The agreement between the Board and Atlantic provides that Atlantic will audit tangible personal property returns provided by the county's chief assessor and, if the audit results in an increased valuation, Atlantic will receive 35 percent of any additional amount collected, plus 100 percent of all first-year penalties collected. Sears, a "designated tax payer" chosen by the Board for audit, brought this declaratory action, arguing the agreement is illegal and should be declared void. Sears argued the agreement allows Atlantic to act as a tax "bounty hunter," operating with the Board's full power and authority.

We agree with the trial court that OCGA § 48-5-298 (a) (3)[1] expressly allows the Board, subject to the approval of the county governing authority, to contract with entities, such as Atlantic, to *825 "[s]earch out and appraise unreturned properties in the county...." Nevertheless, we hold the contract void as against public policy, not because of the services performed, but because of the contingency scheme of compensation for those services.

The power to tax rests exclusively with the government. See Camden Tel. &c. Co. v. City of St. Marys, 247 Ga. 687, 688 (2) (279 SE2d 200) (1981). In the exercise of that power, the government by necessity acts through its agents. However, this necessity does not require nor authorize the creation of a contractual relationship by which the agent contingently shares in a percentage of the tax collected, and we hold that such an agreement offends public policy. The people's entitlement to fair and impartial tax assessments lies at the heart of our system, and, indeed, was a basic principle upon which this country was founded. Fairness and impartiality are threatened where a private organization has a financial stake in the amount of tax collected as a result of the assessment it recommends. See OCGA § 13-8-2 (a).[2]

Accordingly, Sears' motion for summary judgment should have been granted.

Judgment reversed. All the Justices concur.

NOTES

[1] That section provides:

(a) Each county board of tax assessors ..., subject to the approval of the county governing authority, may enter into employment contracts with persons to:...

(3) Search out and appraise unreturned properties in the county.

[2] We recognize the competing policy favoring freedom and enforceability of contracts, but decide it is secondary in this case. See Cotton States Mut. Ins. Co. v. Neese, 254 Ga. 335, 337 (1), fn. 4 (329 SE2d 136) (1985), for a discussion of the subject of public policy.
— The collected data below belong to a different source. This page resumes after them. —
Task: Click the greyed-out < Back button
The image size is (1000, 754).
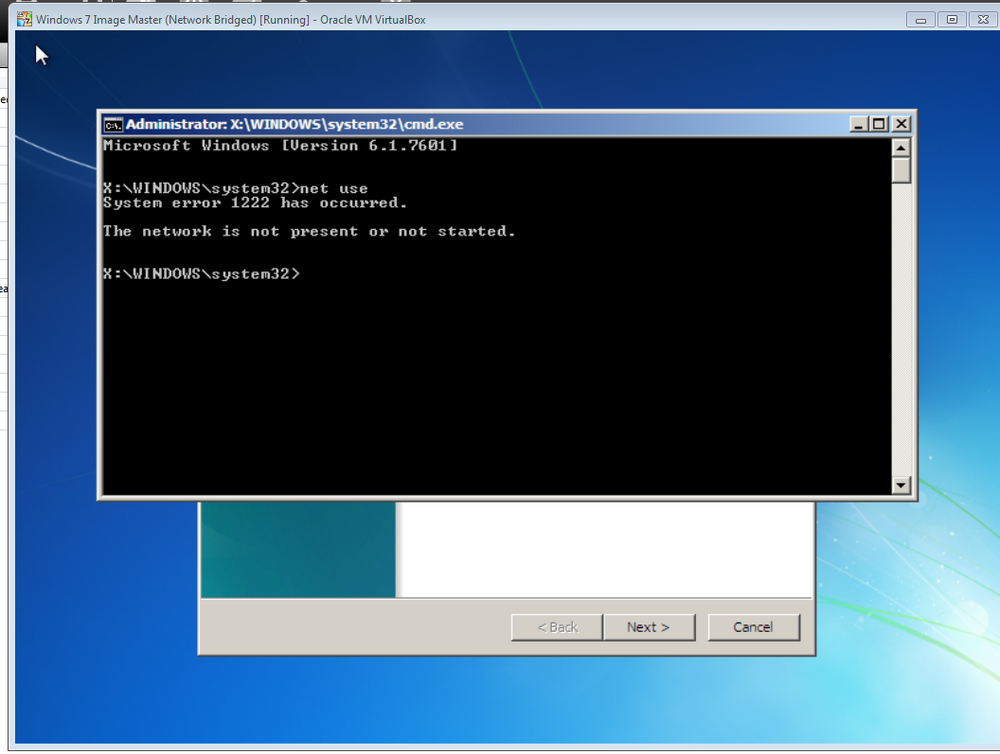Action: (x=557, y=627)
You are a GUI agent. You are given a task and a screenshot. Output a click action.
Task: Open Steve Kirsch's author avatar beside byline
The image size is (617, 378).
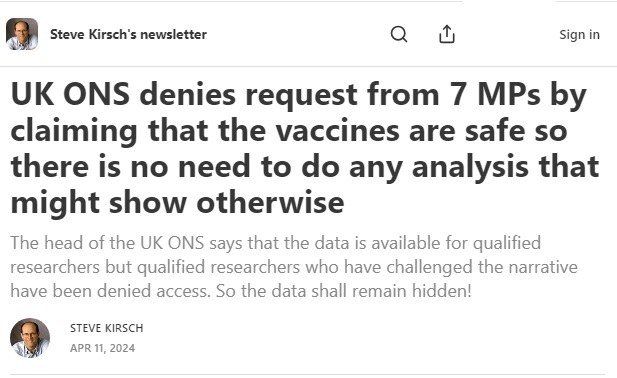30,338
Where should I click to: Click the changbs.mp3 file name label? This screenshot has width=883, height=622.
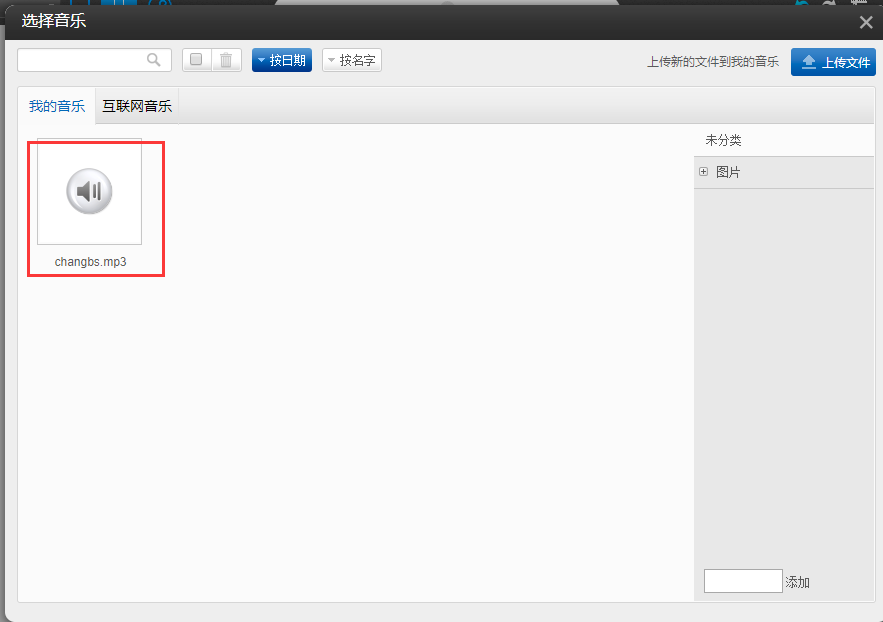tap(91, 262)
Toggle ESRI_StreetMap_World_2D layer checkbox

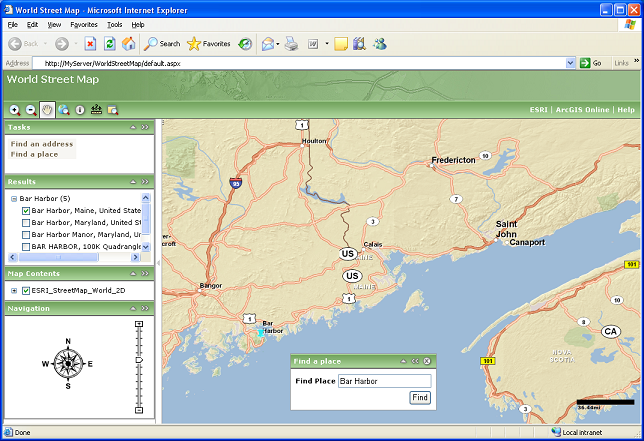[26, 290]
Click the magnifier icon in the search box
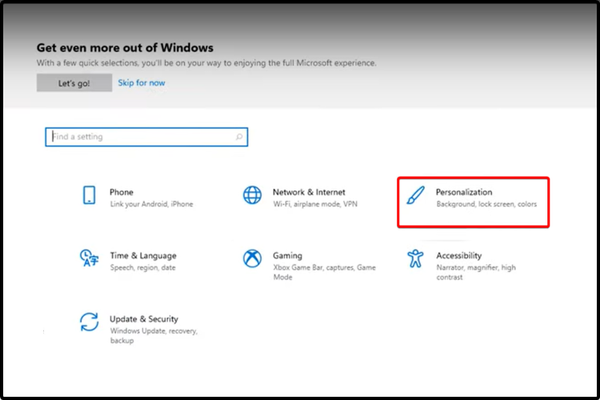 click(240, 137)
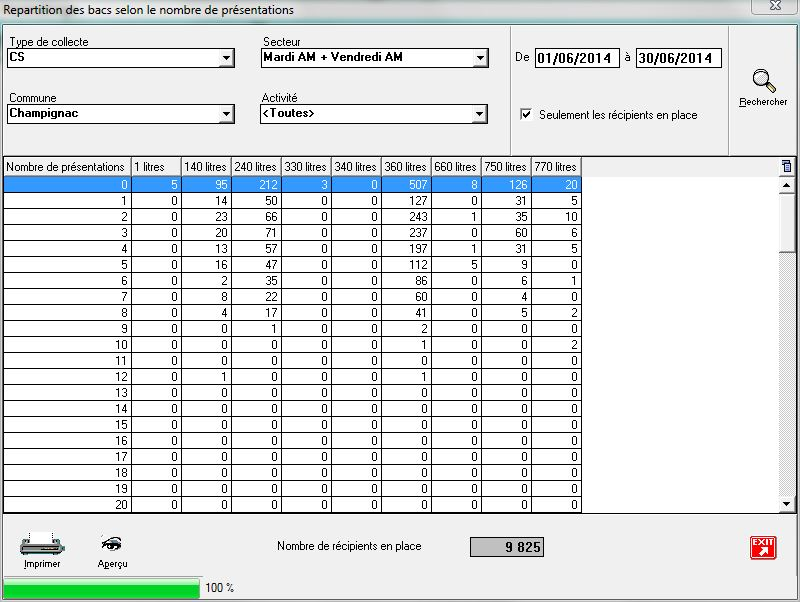Click the scrollbar down arrow
Screen dimensions: 800x602
click(x=787, y=504)
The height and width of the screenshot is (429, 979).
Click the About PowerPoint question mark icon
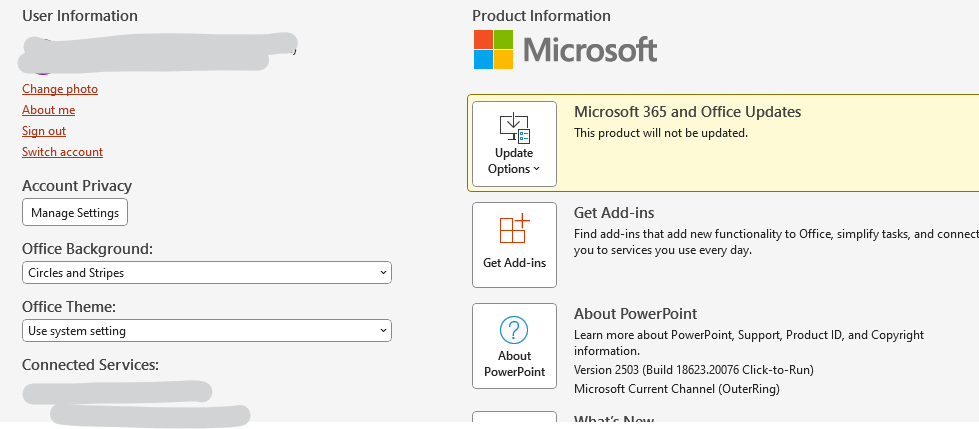tap(514, 330)
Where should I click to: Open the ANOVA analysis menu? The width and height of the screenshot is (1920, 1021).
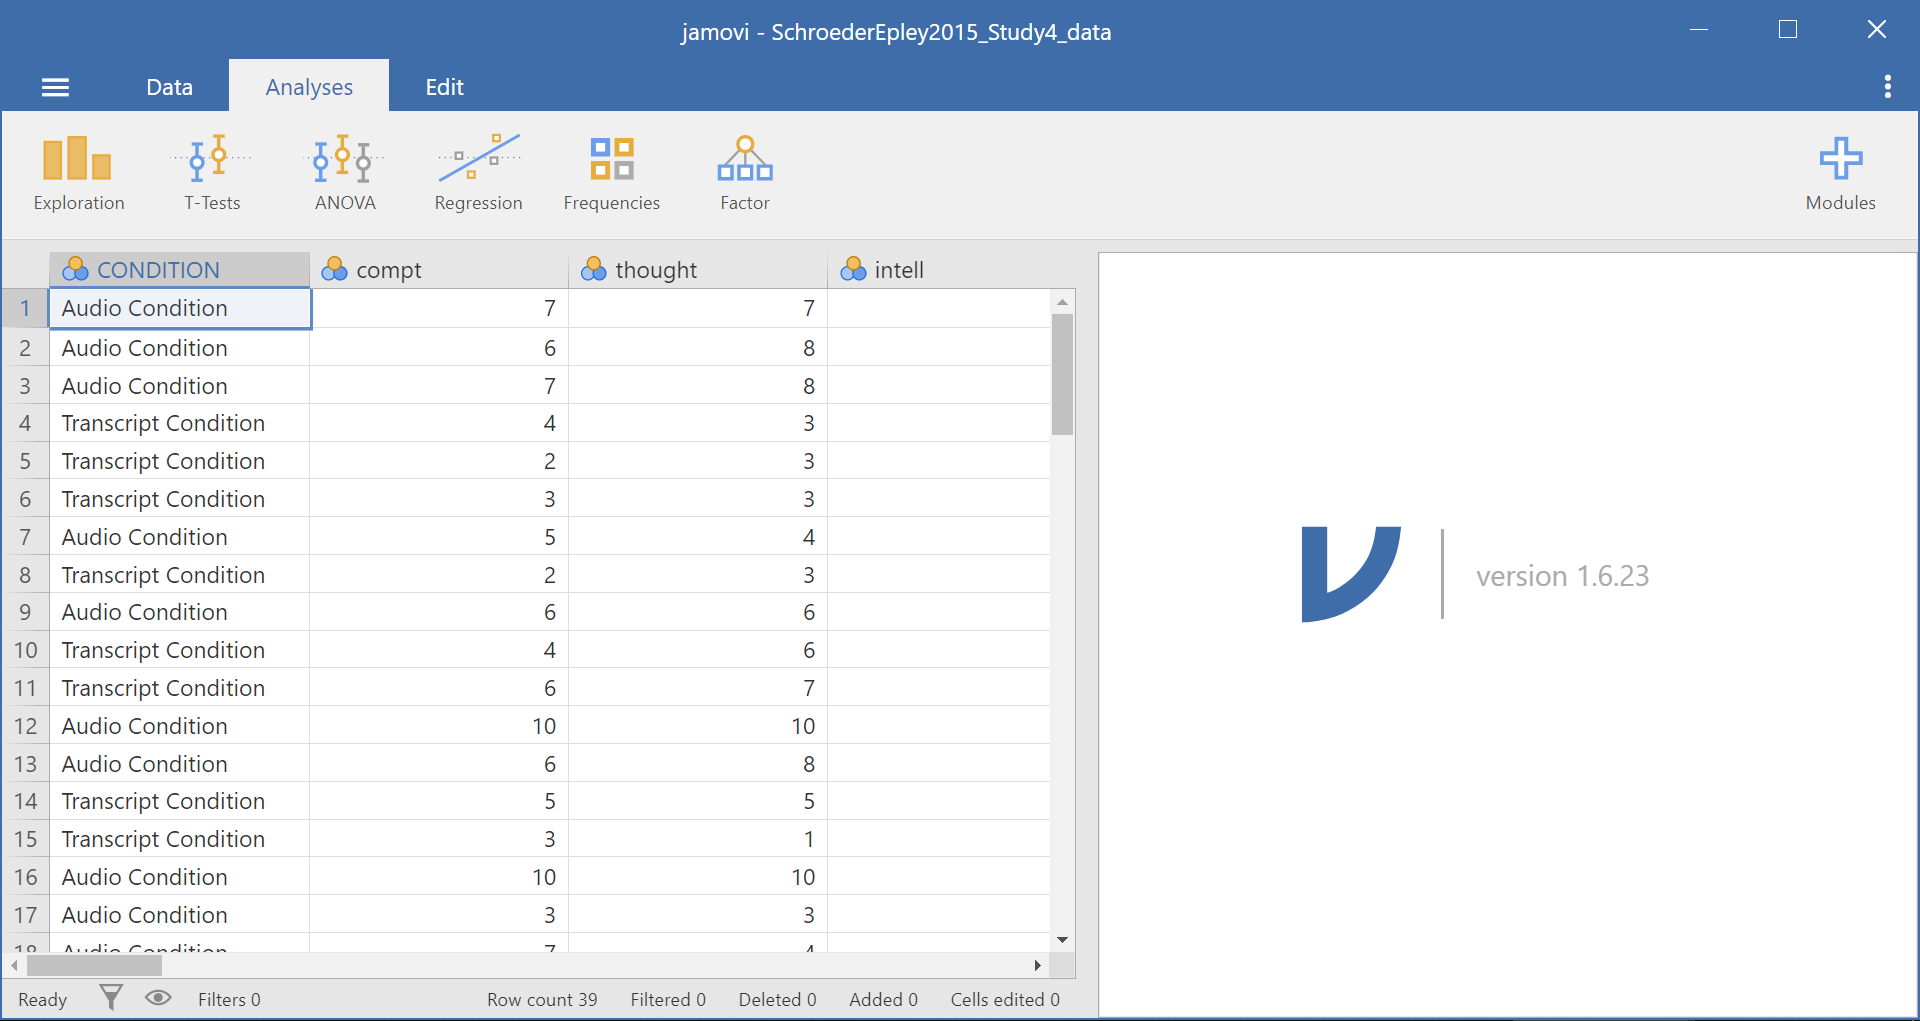pyautogui.click(x=345, y=174)
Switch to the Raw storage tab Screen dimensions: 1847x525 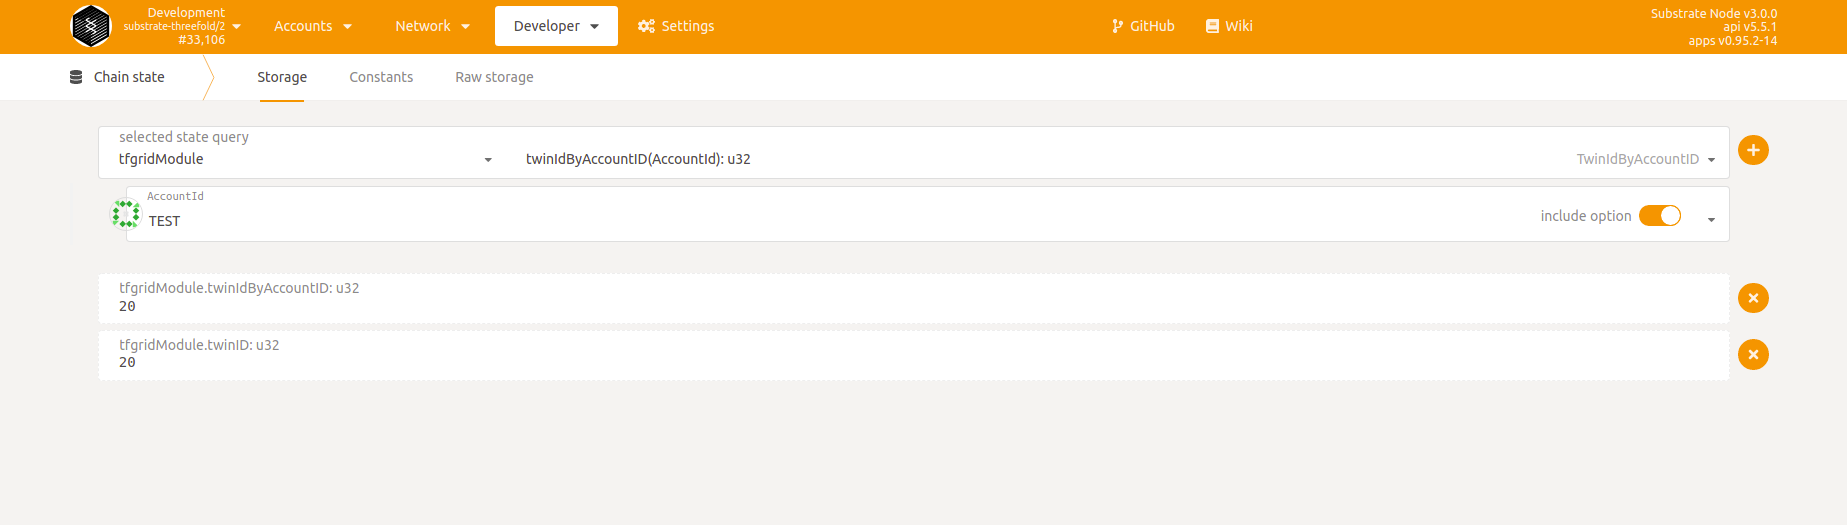point(494,77)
Of course, the legislature is empowered to declare public policy contrary to what we have expressed here. At least two states have done so, specifically authorizing their tax commissioners to enter into contracts on a contingent-fee basis with private entities for the purpose of collecting delinquent taxes. See North Dakota Century Code Ann. § 57-22-29; and Revised Statutes of Nebraska §§ 77-377.01 and .02 (such contracts authorized to collect delinquent taxes from taxpayers not residing in the state). However, in the absence of such express legislation, we cannot condone the contract at issue in this case.